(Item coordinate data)

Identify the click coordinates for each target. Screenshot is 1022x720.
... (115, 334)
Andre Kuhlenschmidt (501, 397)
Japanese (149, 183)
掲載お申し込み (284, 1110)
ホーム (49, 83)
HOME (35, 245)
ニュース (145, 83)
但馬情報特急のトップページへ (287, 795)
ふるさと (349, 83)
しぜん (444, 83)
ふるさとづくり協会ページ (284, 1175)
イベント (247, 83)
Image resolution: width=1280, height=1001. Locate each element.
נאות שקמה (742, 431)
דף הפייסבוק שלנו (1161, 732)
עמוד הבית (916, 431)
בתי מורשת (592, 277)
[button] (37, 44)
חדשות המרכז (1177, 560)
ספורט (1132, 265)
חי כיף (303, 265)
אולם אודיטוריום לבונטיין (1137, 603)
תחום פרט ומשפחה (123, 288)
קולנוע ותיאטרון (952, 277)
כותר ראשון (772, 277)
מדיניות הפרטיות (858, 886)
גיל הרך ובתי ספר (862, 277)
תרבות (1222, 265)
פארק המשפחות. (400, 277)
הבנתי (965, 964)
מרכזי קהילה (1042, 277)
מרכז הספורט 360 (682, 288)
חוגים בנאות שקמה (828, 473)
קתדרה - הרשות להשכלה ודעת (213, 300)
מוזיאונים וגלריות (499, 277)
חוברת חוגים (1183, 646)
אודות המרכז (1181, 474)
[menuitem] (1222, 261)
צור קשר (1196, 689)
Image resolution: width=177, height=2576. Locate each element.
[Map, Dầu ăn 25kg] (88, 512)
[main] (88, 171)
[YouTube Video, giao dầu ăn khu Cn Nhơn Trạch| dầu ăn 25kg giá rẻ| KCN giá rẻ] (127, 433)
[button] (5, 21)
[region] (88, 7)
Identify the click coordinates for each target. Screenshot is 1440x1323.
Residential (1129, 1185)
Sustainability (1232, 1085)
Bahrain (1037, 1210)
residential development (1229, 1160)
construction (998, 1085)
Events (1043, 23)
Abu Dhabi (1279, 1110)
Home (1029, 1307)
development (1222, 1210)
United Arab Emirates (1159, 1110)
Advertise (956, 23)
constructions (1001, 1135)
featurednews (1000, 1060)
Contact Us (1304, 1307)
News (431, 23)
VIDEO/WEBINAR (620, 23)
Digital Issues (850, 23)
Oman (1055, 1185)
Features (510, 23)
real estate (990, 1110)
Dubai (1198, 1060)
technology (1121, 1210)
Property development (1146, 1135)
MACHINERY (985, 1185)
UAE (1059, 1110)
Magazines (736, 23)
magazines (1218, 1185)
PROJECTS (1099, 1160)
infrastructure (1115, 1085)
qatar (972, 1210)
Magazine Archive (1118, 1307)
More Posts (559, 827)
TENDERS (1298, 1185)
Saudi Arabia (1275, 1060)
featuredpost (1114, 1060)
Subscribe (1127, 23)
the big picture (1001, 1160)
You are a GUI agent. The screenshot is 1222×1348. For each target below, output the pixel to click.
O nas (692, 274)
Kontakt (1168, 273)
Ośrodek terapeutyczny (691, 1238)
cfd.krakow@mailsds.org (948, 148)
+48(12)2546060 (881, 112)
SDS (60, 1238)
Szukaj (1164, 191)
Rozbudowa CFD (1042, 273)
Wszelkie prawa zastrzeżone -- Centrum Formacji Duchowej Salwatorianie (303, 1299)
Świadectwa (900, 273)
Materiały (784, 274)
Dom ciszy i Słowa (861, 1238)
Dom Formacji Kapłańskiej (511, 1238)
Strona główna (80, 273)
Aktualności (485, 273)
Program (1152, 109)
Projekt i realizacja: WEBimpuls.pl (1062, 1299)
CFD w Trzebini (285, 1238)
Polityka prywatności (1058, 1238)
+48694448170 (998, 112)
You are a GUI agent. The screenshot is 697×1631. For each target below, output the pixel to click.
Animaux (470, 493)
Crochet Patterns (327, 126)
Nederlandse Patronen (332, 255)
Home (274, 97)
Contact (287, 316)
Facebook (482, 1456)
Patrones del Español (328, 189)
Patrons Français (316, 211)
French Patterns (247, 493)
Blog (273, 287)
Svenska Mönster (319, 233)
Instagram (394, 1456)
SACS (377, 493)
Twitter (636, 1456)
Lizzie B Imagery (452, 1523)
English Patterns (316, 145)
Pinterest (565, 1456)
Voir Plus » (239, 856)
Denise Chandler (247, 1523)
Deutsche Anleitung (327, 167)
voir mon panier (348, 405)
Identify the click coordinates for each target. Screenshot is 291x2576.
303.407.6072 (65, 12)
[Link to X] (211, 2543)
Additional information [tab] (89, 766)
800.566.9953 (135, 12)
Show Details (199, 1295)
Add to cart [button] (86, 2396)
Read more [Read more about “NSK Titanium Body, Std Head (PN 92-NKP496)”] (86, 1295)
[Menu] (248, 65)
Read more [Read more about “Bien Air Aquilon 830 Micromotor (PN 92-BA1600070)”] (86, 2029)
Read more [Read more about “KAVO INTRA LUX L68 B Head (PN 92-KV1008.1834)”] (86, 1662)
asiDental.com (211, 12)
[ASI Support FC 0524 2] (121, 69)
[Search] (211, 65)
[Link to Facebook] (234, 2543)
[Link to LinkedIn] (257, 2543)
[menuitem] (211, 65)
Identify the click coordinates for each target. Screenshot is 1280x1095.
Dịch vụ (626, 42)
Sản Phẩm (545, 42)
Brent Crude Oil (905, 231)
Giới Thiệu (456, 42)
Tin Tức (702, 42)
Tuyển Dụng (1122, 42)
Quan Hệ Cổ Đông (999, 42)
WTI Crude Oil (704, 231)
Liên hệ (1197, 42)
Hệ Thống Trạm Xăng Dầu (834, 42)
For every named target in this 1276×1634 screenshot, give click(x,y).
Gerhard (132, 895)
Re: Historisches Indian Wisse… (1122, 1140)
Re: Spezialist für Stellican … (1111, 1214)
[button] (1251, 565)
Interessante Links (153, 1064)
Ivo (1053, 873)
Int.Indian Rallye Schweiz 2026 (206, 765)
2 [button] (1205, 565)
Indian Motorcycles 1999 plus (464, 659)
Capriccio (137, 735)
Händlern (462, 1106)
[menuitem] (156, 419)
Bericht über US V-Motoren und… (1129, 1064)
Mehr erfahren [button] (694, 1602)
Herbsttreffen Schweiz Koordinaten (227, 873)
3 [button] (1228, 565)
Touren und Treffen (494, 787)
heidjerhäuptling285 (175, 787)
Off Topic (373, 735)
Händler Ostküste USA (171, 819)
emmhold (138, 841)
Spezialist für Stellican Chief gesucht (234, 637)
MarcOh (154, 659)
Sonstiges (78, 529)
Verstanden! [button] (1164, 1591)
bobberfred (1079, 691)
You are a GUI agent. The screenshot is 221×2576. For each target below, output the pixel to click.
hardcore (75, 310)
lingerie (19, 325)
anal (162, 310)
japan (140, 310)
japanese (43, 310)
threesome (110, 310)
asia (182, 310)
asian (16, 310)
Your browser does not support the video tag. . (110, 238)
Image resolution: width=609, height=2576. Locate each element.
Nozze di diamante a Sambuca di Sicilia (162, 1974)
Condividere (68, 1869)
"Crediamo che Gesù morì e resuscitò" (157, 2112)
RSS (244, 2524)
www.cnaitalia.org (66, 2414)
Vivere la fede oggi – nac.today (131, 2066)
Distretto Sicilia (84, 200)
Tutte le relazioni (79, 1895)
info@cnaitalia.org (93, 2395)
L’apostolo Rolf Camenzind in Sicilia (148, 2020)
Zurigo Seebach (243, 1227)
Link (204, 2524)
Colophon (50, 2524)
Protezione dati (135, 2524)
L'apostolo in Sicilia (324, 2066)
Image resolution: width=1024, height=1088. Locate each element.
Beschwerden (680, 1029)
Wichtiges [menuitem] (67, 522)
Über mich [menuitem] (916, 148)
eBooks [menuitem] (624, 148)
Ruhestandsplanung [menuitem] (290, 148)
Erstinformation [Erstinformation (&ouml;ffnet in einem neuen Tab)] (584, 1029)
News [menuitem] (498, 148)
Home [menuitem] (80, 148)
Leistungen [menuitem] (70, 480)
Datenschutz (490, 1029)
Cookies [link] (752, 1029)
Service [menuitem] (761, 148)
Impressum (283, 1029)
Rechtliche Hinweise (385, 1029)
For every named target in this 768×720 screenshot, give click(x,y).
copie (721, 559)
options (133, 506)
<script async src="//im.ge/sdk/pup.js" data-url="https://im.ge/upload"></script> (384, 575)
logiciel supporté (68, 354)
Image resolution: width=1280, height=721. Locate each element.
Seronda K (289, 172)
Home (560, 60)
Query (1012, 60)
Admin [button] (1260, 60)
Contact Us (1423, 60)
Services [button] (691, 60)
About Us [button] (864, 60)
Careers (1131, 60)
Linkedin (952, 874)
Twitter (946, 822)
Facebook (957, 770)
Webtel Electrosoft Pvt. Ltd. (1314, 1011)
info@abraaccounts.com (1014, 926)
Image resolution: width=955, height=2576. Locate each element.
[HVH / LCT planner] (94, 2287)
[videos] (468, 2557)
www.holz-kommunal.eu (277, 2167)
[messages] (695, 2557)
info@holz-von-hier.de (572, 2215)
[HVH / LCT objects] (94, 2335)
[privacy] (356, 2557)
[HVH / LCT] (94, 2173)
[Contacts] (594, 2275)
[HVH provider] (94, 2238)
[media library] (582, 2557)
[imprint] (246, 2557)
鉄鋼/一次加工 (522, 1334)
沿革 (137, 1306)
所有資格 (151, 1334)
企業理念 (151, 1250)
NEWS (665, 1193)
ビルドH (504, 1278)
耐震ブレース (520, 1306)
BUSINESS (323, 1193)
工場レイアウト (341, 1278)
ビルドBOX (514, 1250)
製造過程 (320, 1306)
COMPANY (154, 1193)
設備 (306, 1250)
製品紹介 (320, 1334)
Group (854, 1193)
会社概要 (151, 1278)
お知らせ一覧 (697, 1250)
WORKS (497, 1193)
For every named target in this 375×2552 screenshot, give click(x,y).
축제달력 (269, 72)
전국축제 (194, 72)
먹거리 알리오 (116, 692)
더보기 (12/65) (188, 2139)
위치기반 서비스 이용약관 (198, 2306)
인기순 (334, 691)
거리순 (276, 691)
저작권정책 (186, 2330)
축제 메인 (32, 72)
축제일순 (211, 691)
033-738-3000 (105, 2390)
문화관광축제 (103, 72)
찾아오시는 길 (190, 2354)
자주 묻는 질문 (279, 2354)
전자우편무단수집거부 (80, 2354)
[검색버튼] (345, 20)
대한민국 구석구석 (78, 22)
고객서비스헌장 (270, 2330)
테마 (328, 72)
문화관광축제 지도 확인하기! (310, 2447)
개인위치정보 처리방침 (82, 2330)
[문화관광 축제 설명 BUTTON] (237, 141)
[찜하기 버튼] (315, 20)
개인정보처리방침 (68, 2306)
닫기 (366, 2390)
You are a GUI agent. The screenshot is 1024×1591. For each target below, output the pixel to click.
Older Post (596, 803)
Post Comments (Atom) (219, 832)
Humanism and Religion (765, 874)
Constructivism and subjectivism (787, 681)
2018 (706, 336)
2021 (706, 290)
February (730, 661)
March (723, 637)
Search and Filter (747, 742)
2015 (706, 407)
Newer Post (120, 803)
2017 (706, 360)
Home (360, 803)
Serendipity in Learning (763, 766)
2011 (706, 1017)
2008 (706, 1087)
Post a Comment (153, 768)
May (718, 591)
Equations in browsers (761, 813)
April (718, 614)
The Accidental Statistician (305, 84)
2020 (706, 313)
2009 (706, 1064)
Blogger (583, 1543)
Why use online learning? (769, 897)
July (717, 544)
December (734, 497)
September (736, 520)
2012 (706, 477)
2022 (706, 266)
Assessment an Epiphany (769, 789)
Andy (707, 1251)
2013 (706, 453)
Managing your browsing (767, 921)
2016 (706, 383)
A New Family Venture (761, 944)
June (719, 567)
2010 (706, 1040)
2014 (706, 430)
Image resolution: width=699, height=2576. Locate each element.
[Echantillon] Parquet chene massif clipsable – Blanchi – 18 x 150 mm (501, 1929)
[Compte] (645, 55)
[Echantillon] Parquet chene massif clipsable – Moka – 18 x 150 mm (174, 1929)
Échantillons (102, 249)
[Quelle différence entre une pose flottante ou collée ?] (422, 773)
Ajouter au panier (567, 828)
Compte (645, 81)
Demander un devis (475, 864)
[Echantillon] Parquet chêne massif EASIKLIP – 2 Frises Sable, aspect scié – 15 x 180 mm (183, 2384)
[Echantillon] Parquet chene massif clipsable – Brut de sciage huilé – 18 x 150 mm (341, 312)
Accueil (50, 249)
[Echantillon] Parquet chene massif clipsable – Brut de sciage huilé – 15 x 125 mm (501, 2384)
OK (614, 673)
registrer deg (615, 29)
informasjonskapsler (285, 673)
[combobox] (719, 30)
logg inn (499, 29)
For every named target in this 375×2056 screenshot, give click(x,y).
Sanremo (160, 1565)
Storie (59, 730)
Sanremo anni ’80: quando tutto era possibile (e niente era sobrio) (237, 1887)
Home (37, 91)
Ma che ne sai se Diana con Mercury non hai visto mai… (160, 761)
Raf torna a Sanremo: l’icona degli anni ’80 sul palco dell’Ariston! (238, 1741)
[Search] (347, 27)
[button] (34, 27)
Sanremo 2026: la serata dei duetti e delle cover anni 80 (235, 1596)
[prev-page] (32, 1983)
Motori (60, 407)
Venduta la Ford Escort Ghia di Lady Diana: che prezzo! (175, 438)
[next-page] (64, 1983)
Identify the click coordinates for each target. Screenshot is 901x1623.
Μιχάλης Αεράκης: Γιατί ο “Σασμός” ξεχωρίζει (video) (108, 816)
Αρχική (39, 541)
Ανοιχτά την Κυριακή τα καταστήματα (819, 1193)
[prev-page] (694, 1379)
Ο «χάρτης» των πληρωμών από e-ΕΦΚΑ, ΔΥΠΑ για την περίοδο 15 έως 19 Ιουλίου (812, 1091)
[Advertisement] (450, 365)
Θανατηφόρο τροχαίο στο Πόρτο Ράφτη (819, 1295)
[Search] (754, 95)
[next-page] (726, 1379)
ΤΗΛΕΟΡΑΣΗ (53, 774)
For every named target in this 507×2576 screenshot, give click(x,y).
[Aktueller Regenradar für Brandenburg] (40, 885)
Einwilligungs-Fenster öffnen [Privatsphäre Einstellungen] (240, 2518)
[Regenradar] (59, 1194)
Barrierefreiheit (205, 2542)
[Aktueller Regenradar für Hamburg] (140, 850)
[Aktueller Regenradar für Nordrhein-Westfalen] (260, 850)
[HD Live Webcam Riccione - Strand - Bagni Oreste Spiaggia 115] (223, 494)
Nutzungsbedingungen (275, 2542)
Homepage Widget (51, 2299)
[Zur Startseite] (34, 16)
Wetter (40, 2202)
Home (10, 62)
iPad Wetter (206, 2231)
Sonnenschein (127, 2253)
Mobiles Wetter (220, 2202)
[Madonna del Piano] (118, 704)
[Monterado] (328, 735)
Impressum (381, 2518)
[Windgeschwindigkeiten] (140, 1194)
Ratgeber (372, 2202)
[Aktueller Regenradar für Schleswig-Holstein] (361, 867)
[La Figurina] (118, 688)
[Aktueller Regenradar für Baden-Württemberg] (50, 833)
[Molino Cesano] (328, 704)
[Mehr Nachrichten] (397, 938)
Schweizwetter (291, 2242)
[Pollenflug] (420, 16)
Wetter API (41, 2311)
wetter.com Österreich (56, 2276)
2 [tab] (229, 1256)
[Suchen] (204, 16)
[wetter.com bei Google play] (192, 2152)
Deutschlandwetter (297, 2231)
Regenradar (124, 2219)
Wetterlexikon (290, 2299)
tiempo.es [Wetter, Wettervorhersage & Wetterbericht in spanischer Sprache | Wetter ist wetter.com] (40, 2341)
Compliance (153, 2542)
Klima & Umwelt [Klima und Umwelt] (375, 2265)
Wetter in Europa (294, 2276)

__What is being asked__.
Please put the entries, starting with the line that contains "개인정보처리방침 (68, 2306)" and going on through the line that contains "2014 (706, 430)", into a Markdown table with the columns Row and Entry. Leave out any blank lines.

__Exercise result__.
| Row | Entry |
|---|---|
| 1 | 개인정보처리방침 (68, 2306) |
| 2 | 닫기 (366, 2390) |
| 3 | You are a GUI agent. The screenshot is 1024×1591. For each target below, output the pixel to click. |
| 4 | Older Post (596, 803) |
| 5 | Post Comments (Atom) (219, 832) |
| 6 | Humanism and Religion (765, 874) |
| 7 | Constructivism and subjectivism (787, 681) |
| 8 | 2018 (706, 336) |
| 9 | 2021 (706, 290) |
| 10 | February (730, 661) |
| 11 | March (723, 637) |
| 12 | Search and Filter (747, 742) |
| 13 | 2015 (706, 407) |
| 14 | Newer Post (120, 803) |
| 15 | 2017 (706, 360) |
| 16 | Home (360, 803) |
| 17 | Serendipity in Learning (763, 766) |
| 18 | 2011 (706, 1017) |
| 19 | 2008 (706, 1087) |
| 20 | Post a Comment (153, 768) |
| 21 | May (718, 591) |
| 22 | Equations in browsers (761, 813) |
| 23 | April (718, 614) |
| 24 | The Accidental Statistician (305, 84) |
| 25 | 2020 (706, 313) |
| 26 | 2009 (706, 1064) |
| 27 | Blogger (583, 1543) |
| 28 | Why use online learning? (769, 897) |
| 29 | July (717, 544) |
| 30 | December (734, 497) |
| 31 | September (736, 520) |
| 32 | 2012 (706, 477) |
| 33 | 2022 (706, 266) |
| 34 | Assessment an Epiphany (769, 789) |
| 35 | Andy (707, 1251) |
| 36 | 2013 (706, 453) |
| 37 | Managing your browsing (767, 921) |
| 38 | 2016 (706, 383) |
| 39 | A New Family Venture (761, 944) |
| 40 | June (719, 567) |
| 41 | 2010 (706, 1040) |
| 42 | 2014 (706, 430) |